26 de Fevereiro de 2016, 09:19

Por

“Vemos, ouvimos e lemos. Não podemos ignorar”

ng6000273Dizia assim uma notícia da Lusa – com impacto limitado nos nossos media – de domingo, 21 de Fevereiro:

Um hotel preparado para acolher refugiados na localidade de Bautzen, no leste da Alemanha, ficou seriamente danificado na noite passada por um incêndio, enquanto grupos de vizinhos festejavam o sinistro [sublinhado meu].

A polícia deteve temporariamente três pessoas, por interferirem no trabalho dos bombeiros envolvidos no combate às chamas.

Os incêndios em unidades destinadas a acolher refugiados, já habitadas ou em construção, têm-se sucedido nos últimos meses, muitos deles alegadamente ateados propositadamente para impedir que cheguem à população alvo.

E acrescentava-se na mesma notícia que a chegada de milhares de refugiados à Alemanha – o país recebeu no ano passado cerca de 1,1 milhões – fez disparar os ataques contra habitações destinadas a requerentes de asilo, já habitadas ou em construção.

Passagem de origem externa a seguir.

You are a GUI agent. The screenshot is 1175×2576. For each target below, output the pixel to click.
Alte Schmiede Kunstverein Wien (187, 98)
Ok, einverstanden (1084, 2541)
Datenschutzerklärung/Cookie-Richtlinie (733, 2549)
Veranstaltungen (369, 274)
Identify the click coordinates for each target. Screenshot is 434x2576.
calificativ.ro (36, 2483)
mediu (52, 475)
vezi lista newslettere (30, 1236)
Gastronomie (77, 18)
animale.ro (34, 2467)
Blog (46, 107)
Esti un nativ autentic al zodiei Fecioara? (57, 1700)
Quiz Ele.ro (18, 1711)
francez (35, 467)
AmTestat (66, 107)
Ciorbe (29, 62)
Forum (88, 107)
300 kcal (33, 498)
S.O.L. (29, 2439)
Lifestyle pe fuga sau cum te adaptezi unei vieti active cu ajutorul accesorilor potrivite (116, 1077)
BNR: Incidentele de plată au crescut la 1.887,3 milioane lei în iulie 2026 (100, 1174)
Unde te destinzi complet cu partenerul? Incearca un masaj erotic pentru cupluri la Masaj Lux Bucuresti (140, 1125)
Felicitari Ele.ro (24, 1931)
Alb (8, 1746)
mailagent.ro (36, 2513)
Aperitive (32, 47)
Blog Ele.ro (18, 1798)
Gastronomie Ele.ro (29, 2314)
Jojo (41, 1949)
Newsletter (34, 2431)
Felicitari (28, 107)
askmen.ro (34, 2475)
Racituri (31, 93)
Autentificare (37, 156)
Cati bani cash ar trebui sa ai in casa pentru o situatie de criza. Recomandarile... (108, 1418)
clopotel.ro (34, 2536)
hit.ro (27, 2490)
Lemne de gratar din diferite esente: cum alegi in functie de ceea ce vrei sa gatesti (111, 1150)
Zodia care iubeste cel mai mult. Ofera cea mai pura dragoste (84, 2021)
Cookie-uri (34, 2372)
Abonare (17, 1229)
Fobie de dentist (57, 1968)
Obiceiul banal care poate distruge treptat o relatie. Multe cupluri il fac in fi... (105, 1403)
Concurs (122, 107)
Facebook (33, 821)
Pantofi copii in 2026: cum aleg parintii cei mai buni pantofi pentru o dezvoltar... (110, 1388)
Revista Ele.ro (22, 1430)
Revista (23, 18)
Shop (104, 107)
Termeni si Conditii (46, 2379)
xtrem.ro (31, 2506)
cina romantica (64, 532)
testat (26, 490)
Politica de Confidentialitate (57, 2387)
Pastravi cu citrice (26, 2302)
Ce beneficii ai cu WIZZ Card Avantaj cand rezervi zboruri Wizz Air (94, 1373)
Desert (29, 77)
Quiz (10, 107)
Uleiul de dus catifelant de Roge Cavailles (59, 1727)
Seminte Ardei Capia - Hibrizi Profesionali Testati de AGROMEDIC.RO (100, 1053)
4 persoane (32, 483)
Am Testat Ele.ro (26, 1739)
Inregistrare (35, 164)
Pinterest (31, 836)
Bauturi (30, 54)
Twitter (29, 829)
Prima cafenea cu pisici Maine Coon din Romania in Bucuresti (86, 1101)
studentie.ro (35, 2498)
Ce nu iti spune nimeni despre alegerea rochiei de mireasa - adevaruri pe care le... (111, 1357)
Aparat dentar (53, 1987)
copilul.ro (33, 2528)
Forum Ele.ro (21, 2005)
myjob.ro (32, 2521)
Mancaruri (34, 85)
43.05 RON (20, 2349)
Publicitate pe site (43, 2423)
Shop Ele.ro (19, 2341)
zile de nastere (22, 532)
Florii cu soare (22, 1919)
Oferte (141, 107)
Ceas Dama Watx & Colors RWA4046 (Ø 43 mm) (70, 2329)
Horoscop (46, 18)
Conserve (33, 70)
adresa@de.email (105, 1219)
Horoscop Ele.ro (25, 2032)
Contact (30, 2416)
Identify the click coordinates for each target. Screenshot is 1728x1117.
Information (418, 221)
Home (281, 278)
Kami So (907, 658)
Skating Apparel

Esta triste notícia fala por si. Não é preciso acrescentar mais nada. A indiferença perante a dor alheia alastra num mundo “convidado” a ser cada vez mais amoral e individualista. Que importância tem esta notícia quando comparada com o exibicionismo da ganância, o elogio da avareza e da luxúria, a propagação da batota, o vazio de ideais, a alienação social-futebolística dos dias de hoje? Como escreveu Sophia de Mello Breyner, “o nosso tempo é pecado organizado”.

Paradoxalmente a chanceler Merkel, sempre tão áspera e (nem sempre justificadamente) criticada como a personificação do mal, pode vir a sucumbir pela circunstância de ser quase a única, na Europa, a ter uma política de acolhimento mais aberta. Bem sei que, como se diz em linguagem eticista, será uma espécie de “enlightened ethical egoism” ou “enlightened utilitarianism” (egoísmo ético ou utilitarismo esclarecidos), isto é uma acção ou decisão que, além de trazer benefícios para os refugiados, pode ter, mais tarde, bom retorno para o país acolhedor.

Como há dias exortou o Papa Francisco este tipo de situações, que se vêm verificando perante muita apatia, “parece minar as bases desse ‘espírito humanista’ que a Europa ama e defende desde sempre”,  advertindo que tal não pode impedi-la de continuar a ser “um farol de humanidade“.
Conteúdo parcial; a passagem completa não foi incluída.